In this case (one kernel stack per thread), then you probably need to reserve space for "max number of threads * kernel stack size" bytes in the address space. However, I probably should point out that in some situations you can reserve space for only one kernel stack, and map different physical pages into this same area during thread switches (e.g. lots of kernel stacks all mapped to the same linear address).
Hangin10 wrote:Brendan wrote:For applications, if the stack isn't large enough the application can change the location of it's stack. For this reason I'd probably give applications a tiny stack (e.g. 4 KiB, or just enough so it can allocate a larger stack if it needs to).
My intent was to only give it a page, and let the page fault handler handle growth. If the application suddenly decides to
put the stack elsewhere, I doubt that would affect my kernel's functioning at all (the pf handler would only grow in the defined area). Then, if an application puts the stack elsewhere (or even if it didn't; that's its own problem) always be allowed to request a page allocation in that space, like the rest of "application space". Perhaps I should include a syscall to specifically allow an application to request an amount additional "standard" stack space?

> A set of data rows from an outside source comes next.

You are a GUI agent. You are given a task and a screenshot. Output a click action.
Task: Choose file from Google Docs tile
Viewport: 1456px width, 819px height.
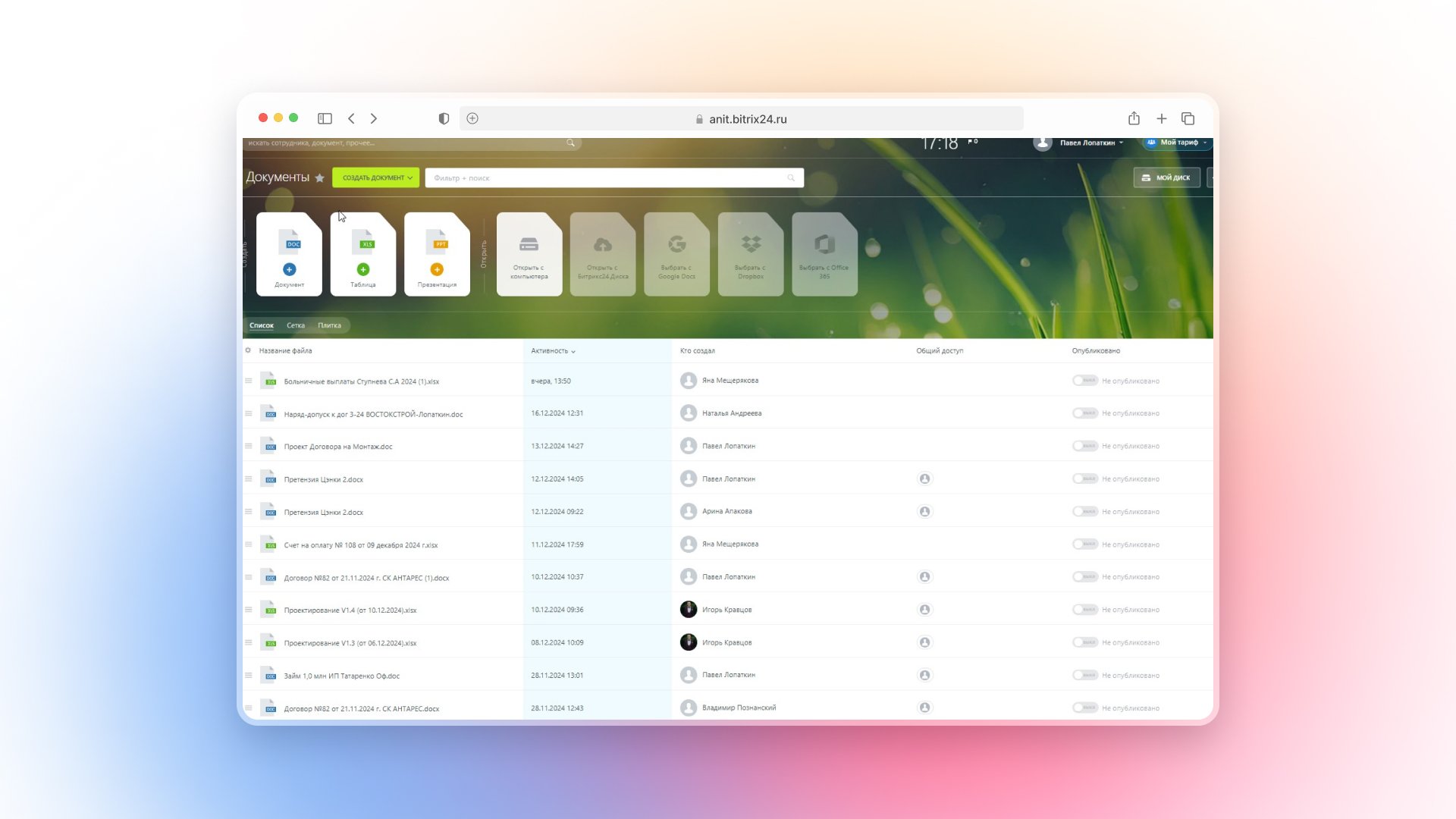click(676, 254)
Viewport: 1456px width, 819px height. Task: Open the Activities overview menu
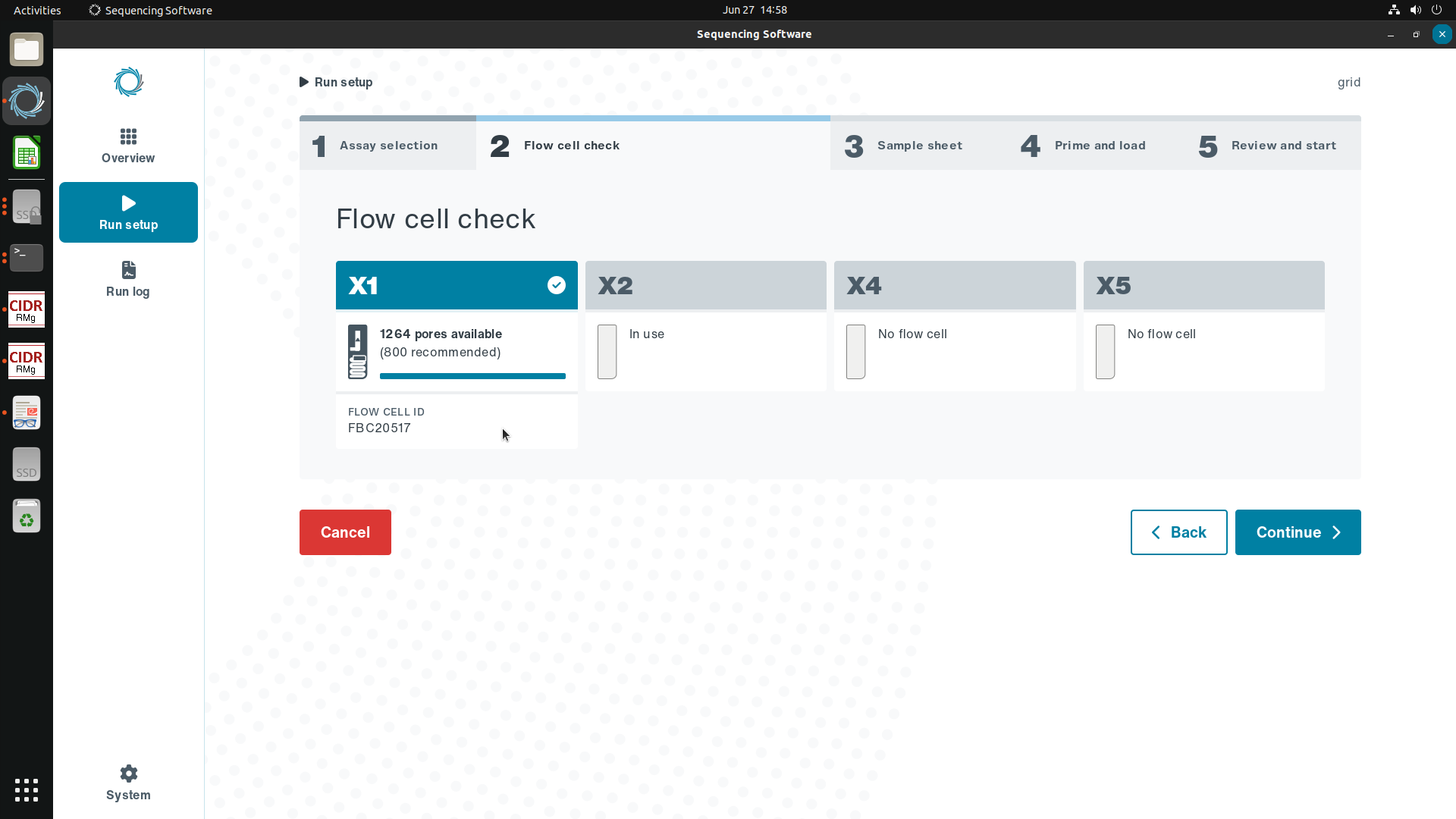(37, 10)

Your kernel's linear memory manager could allow processes to convert any arbitrary area in user space to "allocate on demand" (where it looks like the area contains zeros, and writes to pages cause new pages to be allocated). For example, you could have one page in user space for the default 4 KiB stack (e.g. from 0x00001000 to 0x00001FFF) that's used when a process is first started, then the process can tell the kernel to make the area from 0x12345000 to 0x23456000 "allocate on demand" and then it could do "mov esp,0x23456780" to use this area for a larger stack. Also don't forget that when a process spawns a new thread the new thread will need a stack of it's own (and when a process spawns a new thread it could tell the kernel to use <some_address> for the new thread's stack).
Hangin10 wrote:Brendan wrote:The kernel stack can grow - the main problem is when the CPU gets a page fault while trying to start an exception handler because the stack needs to be larger. If you rely on the page fault handler to increase the size of a kernel stack then you'd need to use a task gate for the page fault handler, or use a task gate for the double fault handler (where the double fault exception handler will increase the size of the kernel stack if the page fault handler couldn't be started by the CPU). Of course there's also the "no free RAM left" problem to deal with...
For kernel stack size, I've used 2 KiB kernel stacks before without any real problem, but that was a micro-kernel written in assembly. If you're using a high level language, or if your code uses recursion, or if it's a monolithic kernel, or if it supports nested IRQs, then you'll probably need larger kernel stacks. For example, as far as I know, Linux uses 8 KiB kernel stacks.
How can the kernel stack grow without the page fault handler?
One way would be to use a segment register, so that if the stack reaches it's current limit you get a general protection fault. Another method is to use explicit tests - for example, before calling any function you could check if there's enough space free on the current stack (and increase the size of the stack before calling the function if there isn't enough space). Of course explicit tests might only be necessary in some cases (e.g. before calling a specific kernel function that is known to use lots of stack space, or in recursive code).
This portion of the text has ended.